Он до дрожи боялся, что не узнает её. Пятнадцать лет — срок нешуточный. Это почти целая эпоха, стиснутая между прошлым и настоящим. В последний раз Роман видел Ярину, когда им обоим было по пятнадцать — два неуклюжих подростка, дрожащих от первых чувств и бушующих гормонов. Теперь им исполнилось по тридцать. Он — успешный совладелец сети ресторанов в Киеве, с лёгкой тенью усталости в глазах и дорогими часами на запястье. А она… Что могло произойти с ней за это время в этом забытом всеми провинциальном городке, где казалось, само время застыло в вязком сиропе безысходности?

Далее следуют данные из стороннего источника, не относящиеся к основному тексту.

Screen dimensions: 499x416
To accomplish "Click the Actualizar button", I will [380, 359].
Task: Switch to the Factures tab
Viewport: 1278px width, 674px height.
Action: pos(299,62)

«Наверняка у неё трое шумных детей, вечная уборка и муж-пьяница, который сутками уставился в телевизор», — с неожиданной для самого себя злобой подумал Роман. — «Глаза потухшие, руки красные от холодной воды…»
Почему злость была направлена именно на неё? Это чувство было нелогичным, почти детским. Ведь именно он тогда сбежал прочь, поддавшись давлению родителей. Он оборвал все связи между ними, перестал отвечать на её робкие письма с марками и запахом дешёвых духов с ароматом луговых цветов. Он пытался забыть её: утопить воспоминания в пивных Лондона и случайных объятиях незнакомок. Но глубоко внутри он всё равно злился на неё — за то, что отпустила его без борьбы, не удержала криком или слезами… Только смотрела ему вслед своими огромными серыми глазами полными боли — глазами его совести.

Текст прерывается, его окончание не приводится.